Why can the world's most remote, isolated, and environmentally fragile environment tackle global warming, while wealthy and resource rich North American's can't even admit it that climate change is occuring?
Iceland, once a country facing massive environmental degredation and choking coal pollution, indicates that they are approaching 100% reliance on renewable energy.
As a child half a century ago, (Iceland's president Olafur Ragnar Grimsson) seldom saw a day when Reykjavik, now a pristine capital, was not beneath a blanket of smoke. Its harbor was dominated by the coal terminal, and its waterway was clogged with coal-carrying ships.

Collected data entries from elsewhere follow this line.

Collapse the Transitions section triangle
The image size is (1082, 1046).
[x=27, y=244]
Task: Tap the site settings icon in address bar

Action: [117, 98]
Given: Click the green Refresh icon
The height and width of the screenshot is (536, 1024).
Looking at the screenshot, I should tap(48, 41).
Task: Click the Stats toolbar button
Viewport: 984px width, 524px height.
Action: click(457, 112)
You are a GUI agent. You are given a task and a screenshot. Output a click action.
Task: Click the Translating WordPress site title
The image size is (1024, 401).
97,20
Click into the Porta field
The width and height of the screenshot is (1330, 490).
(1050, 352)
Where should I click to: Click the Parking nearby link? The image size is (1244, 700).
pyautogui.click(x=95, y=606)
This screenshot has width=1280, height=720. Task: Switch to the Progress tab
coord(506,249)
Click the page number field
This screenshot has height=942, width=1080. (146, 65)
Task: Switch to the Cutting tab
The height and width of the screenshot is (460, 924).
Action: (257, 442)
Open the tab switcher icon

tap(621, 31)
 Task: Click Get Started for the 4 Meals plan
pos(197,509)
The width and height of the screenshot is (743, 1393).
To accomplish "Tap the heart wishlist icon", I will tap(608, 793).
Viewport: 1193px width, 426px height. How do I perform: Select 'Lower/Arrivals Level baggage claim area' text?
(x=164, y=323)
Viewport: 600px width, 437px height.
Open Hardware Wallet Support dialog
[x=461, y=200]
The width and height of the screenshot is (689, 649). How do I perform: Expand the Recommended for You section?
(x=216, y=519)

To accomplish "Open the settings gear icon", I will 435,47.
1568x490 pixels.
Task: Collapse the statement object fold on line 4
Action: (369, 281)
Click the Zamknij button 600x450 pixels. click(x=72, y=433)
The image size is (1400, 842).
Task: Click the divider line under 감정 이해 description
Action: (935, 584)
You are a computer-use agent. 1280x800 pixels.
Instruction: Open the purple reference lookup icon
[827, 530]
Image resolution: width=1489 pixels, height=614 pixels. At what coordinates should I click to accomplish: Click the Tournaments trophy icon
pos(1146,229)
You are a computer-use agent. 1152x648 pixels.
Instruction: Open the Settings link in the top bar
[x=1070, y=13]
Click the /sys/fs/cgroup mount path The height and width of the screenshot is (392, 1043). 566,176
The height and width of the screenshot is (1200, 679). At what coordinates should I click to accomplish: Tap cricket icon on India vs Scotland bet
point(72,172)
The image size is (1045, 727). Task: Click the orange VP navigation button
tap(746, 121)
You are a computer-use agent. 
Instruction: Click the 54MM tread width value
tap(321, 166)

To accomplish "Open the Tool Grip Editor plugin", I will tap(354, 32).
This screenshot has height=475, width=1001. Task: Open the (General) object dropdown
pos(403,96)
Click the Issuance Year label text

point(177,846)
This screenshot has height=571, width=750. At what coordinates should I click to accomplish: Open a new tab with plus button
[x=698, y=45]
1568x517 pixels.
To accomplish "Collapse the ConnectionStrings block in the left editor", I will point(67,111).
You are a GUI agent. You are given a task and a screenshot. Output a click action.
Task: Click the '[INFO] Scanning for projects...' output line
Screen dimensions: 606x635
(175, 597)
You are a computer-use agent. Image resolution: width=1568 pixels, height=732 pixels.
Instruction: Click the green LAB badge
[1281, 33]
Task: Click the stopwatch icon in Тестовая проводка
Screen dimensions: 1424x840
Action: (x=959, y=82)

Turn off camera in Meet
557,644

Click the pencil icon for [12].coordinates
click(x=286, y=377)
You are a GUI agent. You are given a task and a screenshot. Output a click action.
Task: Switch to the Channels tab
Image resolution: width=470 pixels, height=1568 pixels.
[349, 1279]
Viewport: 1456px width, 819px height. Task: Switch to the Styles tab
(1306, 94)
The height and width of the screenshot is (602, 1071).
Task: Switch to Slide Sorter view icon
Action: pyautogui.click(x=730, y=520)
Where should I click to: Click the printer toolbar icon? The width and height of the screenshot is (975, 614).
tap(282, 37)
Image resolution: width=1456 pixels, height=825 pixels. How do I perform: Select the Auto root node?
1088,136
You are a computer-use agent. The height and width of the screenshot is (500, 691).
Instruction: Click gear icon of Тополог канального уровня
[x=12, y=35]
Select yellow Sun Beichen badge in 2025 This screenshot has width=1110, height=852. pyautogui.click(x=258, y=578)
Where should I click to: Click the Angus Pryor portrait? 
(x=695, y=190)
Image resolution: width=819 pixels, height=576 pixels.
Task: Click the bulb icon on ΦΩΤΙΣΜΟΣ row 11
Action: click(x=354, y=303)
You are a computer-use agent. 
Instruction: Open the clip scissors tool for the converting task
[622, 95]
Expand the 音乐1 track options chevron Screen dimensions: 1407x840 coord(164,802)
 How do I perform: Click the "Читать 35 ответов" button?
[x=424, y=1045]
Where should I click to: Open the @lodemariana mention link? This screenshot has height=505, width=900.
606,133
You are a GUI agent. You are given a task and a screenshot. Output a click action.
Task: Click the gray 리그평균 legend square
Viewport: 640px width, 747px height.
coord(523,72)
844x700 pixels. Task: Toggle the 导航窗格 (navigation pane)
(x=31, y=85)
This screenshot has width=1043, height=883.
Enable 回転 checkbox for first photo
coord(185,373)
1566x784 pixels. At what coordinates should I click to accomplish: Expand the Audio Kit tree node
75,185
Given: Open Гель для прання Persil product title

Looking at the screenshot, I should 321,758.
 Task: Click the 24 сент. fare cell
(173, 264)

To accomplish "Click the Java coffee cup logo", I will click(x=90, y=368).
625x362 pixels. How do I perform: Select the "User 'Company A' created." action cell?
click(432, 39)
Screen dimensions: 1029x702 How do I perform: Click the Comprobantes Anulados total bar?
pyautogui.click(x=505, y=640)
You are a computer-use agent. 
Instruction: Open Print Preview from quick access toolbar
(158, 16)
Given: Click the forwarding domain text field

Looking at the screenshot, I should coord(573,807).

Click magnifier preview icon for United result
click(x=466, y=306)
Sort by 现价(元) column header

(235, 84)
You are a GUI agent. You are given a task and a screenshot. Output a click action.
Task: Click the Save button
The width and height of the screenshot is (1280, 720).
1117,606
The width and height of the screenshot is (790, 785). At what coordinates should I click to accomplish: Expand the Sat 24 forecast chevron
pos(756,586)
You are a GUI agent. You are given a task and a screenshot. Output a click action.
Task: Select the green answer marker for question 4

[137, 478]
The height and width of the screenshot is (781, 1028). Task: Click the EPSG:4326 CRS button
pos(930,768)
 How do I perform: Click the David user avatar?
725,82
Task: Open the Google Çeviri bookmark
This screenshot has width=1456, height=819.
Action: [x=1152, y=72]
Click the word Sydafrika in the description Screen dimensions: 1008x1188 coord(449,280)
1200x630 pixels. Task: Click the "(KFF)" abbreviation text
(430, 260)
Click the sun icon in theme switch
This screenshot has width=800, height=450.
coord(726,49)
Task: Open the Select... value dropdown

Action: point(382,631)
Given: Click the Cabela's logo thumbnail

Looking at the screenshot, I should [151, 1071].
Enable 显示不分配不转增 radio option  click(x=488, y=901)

He said Iceland has changed that by focusing on new energy sources. Had he thought in the 1950s he would see such a metamorphosis, Grimsson said, "I would have been considered a Utopian dreamer."
Granted, Iceland is blessed to a disproportionate degree with geothermal options, but North America also possesses abundant renewable sources, inlcuding significant untapped geothermal. Current production of geothermal electricity in the US is just 2,800 MW (equivalent to 4 large nuclear generators), yet the untapped capacity from California alone is an additional 4,000 MW. Combined with other renewable options North America is equally blessed in clean energy alternatives. Iceland has just two things that, to date, we've lacked - rampant environmental destruction and political will. We will end up closing the gap on at least one of those two variables. It's our choice as to which one.